Extracted data entries
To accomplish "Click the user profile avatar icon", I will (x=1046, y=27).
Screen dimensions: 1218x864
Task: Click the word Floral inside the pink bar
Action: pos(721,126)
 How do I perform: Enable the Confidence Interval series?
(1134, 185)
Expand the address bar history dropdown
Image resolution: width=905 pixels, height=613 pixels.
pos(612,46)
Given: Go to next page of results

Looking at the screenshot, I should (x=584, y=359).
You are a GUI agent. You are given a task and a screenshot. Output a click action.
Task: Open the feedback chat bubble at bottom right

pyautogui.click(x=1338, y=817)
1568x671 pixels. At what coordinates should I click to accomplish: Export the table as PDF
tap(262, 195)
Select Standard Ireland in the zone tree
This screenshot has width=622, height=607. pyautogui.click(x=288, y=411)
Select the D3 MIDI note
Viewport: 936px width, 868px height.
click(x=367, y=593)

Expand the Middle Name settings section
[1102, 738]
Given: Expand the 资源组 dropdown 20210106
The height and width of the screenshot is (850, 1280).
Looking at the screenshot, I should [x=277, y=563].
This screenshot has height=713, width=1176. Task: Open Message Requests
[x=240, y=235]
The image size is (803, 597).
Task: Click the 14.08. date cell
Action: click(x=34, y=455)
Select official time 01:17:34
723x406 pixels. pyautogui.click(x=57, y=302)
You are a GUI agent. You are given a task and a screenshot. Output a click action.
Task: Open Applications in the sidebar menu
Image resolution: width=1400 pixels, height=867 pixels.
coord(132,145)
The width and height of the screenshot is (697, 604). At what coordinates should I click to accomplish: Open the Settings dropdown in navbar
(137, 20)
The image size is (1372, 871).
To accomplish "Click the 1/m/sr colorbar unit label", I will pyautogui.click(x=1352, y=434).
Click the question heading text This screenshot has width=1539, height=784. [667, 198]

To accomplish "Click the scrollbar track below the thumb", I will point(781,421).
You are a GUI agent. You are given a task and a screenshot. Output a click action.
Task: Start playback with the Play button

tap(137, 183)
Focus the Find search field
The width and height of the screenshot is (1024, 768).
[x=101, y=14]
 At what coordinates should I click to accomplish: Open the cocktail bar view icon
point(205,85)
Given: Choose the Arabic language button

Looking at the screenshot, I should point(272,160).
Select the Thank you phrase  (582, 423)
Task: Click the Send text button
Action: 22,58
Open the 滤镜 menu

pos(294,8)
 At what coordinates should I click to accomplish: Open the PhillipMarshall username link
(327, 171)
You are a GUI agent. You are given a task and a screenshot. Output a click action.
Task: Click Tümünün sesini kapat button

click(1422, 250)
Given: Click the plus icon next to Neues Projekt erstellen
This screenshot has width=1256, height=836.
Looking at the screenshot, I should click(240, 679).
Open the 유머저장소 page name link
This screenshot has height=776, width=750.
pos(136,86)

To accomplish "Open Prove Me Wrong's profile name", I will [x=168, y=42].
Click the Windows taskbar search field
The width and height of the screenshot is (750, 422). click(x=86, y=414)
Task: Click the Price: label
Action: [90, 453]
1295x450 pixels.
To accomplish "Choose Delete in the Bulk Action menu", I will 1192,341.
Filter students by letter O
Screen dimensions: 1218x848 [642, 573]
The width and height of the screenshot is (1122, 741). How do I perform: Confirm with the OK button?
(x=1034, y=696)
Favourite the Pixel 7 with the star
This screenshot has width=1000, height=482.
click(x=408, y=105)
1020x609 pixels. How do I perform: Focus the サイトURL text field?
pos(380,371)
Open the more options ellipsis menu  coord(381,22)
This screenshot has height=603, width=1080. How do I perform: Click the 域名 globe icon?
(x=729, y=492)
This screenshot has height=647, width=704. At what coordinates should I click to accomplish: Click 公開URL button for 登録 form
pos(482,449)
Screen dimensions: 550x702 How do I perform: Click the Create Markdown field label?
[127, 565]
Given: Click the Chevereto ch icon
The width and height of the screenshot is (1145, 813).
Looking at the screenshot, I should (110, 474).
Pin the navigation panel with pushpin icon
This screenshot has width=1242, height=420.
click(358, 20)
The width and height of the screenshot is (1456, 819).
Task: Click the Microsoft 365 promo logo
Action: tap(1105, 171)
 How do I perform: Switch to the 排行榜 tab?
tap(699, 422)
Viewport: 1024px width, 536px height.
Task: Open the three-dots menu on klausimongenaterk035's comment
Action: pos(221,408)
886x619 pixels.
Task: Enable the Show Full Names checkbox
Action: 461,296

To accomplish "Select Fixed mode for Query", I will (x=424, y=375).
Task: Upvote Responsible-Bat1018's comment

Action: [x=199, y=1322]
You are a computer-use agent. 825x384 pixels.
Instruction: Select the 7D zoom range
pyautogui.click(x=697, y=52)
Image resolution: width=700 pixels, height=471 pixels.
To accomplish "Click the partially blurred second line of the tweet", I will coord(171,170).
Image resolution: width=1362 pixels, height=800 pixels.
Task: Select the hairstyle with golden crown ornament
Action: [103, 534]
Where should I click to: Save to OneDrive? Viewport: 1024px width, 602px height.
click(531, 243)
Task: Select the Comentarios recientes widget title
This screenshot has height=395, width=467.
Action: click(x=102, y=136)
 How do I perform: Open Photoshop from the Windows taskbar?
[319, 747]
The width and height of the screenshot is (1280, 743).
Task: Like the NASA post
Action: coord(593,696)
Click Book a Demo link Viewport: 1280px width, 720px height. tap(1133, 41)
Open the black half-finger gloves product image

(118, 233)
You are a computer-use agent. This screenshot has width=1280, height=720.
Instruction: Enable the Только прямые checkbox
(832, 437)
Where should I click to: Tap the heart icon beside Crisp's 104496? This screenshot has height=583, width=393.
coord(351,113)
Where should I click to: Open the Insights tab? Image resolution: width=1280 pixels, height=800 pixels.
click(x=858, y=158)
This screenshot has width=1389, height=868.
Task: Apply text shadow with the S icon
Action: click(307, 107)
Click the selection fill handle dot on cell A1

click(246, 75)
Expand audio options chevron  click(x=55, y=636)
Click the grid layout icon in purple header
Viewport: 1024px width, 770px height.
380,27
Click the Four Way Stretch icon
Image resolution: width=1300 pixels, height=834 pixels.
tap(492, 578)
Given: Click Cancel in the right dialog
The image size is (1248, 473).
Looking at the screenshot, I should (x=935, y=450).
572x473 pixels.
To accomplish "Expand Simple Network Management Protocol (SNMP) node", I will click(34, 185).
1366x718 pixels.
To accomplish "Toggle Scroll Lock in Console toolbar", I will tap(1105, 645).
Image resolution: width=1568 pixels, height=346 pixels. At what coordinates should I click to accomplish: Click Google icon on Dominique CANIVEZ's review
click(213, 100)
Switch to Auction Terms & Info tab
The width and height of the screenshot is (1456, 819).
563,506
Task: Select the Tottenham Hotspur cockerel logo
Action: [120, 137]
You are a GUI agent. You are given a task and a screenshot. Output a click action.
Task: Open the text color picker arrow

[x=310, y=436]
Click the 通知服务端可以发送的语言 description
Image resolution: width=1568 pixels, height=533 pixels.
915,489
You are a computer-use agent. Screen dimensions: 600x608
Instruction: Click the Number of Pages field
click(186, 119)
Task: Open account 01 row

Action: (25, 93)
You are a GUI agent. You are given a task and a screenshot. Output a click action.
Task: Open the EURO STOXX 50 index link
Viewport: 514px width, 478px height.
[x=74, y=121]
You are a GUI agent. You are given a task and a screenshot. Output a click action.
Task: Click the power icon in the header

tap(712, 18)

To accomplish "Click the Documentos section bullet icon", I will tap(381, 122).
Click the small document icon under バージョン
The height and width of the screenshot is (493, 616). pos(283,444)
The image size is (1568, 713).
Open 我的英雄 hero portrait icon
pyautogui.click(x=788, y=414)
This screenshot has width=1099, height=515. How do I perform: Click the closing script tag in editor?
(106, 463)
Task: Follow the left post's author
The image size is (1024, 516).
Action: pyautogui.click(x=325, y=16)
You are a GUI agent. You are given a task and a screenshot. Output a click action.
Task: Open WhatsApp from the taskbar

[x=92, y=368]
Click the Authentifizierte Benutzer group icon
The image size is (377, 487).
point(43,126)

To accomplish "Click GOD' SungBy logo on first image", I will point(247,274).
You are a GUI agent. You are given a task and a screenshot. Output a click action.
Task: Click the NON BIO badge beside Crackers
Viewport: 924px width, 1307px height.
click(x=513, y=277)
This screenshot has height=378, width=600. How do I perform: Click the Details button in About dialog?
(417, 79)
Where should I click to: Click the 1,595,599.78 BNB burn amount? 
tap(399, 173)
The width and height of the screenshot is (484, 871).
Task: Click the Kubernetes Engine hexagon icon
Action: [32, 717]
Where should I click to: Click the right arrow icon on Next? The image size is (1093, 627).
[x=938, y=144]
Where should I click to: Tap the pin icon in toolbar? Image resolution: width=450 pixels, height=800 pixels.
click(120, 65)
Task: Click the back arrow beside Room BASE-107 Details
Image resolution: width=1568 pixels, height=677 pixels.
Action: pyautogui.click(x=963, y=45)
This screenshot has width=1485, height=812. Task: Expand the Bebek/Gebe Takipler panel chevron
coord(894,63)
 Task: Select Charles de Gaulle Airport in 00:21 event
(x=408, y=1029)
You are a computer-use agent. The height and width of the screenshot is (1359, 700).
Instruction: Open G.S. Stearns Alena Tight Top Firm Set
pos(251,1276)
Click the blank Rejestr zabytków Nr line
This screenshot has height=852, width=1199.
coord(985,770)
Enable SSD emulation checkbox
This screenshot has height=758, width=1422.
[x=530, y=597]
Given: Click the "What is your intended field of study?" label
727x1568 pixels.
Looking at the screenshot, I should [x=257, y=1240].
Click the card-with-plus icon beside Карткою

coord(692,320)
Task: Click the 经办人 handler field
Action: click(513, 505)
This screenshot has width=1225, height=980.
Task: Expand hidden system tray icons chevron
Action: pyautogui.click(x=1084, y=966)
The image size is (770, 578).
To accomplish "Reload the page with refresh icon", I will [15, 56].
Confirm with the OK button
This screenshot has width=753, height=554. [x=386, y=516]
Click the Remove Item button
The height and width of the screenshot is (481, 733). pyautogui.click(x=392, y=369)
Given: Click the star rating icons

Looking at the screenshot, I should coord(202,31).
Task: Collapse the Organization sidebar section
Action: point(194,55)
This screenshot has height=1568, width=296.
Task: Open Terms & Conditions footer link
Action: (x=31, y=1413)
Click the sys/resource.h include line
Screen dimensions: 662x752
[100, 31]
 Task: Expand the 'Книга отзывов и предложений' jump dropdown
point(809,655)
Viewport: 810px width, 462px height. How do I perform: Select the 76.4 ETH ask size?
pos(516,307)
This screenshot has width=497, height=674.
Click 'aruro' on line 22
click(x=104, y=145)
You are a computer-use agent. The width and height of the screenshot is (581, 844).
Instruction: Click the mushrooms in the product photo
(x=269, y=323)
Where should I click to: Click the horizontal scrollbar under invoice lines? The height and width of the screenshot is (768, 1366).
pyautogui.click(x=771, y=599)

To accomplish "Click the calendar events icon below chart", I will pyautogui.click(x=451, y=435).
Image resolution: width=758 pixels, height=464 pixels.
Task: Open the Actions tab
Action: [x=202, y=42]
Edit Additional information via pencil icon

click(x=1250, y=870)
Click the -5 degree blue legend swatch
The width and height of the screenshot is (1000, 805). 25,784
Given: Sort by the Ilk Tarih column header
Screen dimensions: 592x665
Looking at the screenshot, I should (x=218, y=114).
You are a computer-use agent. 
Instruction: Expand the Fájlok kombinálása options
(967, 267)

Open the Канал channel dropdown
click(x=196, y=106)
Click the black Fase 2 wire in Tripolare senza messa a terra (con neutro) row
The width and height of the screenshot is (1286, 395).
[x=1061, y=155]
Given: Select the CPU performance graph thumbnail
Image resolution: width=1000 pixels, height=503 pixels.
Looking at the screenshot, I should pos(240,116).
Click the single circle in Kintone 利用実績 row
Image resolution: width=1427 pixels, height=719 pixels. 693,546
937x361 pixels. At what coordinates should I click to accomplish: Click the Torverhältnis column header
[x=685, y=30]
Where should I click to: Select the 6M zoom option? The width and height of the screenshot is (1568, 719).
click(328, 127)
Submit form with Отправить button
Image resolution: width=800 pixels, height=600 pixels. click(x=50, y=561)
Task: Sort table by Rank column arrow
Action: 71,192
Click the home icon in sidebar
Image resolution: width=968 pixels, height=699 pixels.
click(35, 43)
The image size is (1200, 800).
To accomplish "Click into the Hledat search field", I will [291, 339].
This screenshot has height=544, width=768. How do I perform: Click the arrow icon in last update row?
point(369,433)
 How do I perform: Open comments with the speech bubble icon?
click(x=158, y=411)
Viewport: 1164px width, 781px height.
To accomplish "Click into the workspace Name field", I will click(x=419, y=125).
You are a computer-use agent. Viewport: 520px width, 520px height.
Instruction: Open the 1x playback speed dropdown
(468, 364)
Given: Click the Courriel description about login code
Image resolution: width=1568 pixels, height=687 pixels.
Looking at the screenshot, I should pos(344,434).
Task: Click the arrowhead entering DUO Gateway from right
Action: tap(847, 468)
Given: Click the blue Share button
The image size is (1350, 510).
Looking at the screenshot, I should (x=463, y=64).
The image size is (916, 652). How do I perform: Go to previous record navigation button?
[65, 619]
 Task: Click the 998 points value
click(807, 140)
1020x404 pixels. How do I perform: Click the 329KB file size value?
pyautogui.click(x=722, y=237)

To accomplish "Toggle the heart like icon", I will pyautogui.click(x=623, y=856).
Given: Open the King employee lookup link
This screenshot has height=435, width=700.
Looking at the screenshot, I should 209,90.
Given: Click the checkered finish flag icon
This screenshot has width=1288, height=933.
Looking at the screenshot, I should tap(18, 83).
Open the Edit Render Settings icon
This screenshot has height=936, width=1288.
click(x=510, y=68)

## WHAT YOU NEED TO DO
Of the entries above, repeat exactly the lines from the line with "Expand audio options" through the line with "Switch to Auction Terms & Info tab", both of them included.

## REPLY TO THE EXERCISE
Expand audio options chevron  click(x=55, y=636)
Click the grid layout icon in purple header
Viewport: 1024px width, 770px height.
380,27
Click the Four Way Stretch icon
Image resolution: width=1300 pixels, height=834 pixels.
tap(492, 578)
Given: Click Cancel in the right dialog
The image size is (1248, 473).
Looking at the screenshot, I should (x=935, y=450).
572x473 pixels.
To accomplish "Expand Simple Network Management Protocol (SNMP) node", I will click(34, 185).
1366x718 pixels.
To accomplish "Toggle Scroll Lock in Console toolbar", I will tap(1105, 645).
Image resolution: width=1568 pixels, height=346 pixels. At what coordinates should I click to accomplish: Click Google icon on Dominique CANIVEZ's review
click(213, 100)
Switch to Auction Terms & Info tab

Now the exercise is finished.